Recorded data:
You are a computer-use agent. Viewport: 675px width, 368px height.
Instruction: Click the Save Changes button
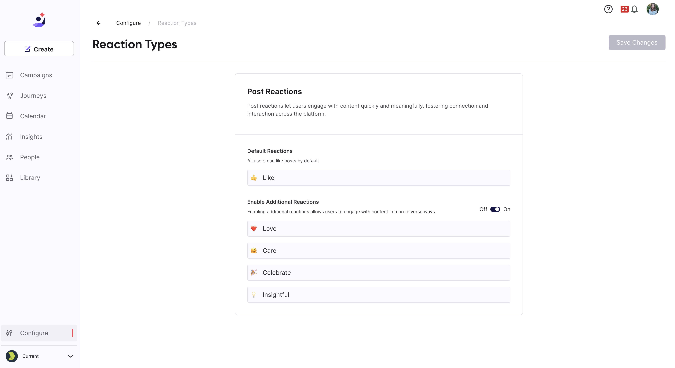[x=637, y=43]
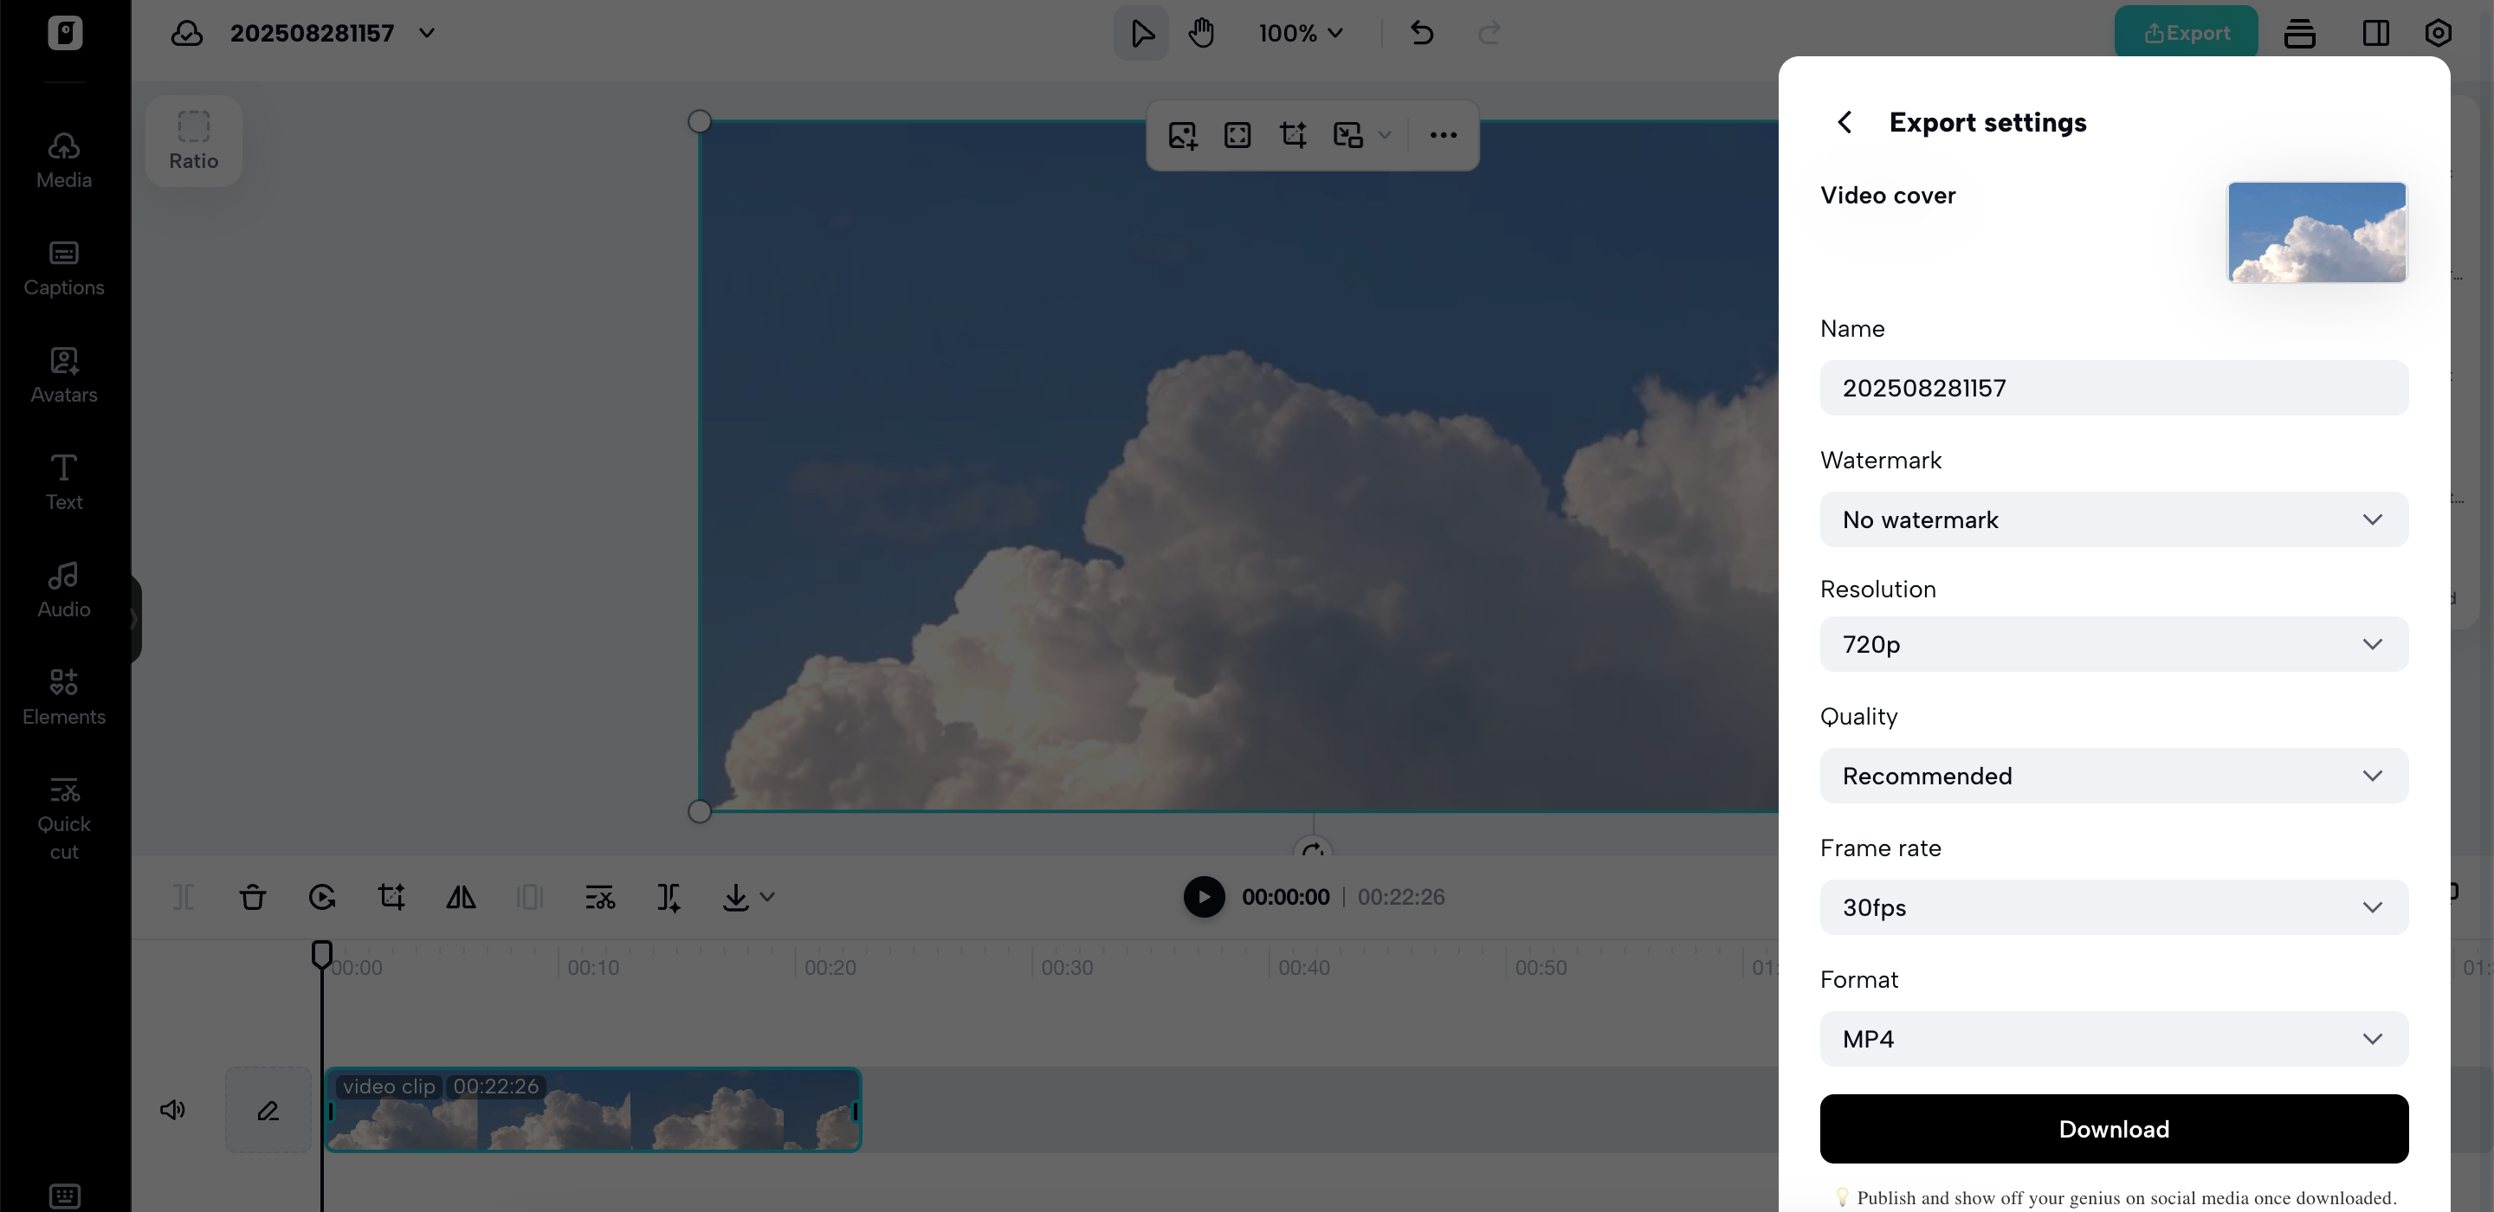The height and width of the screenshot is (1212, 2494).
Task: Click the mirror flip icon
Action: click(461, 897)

- _Direction_
Copy these lines exactly as they appear, leaving out the pictures.

- _Response to this task_
You are a computer-use agent. Viewport: 675px width, 368px height.
Instruction: Click the Save Changes button
[x=637, y=43]
The height and width of the screenshot is (1212, 2494).
Task: Click the mirror flip icon
Action: click(461, 897)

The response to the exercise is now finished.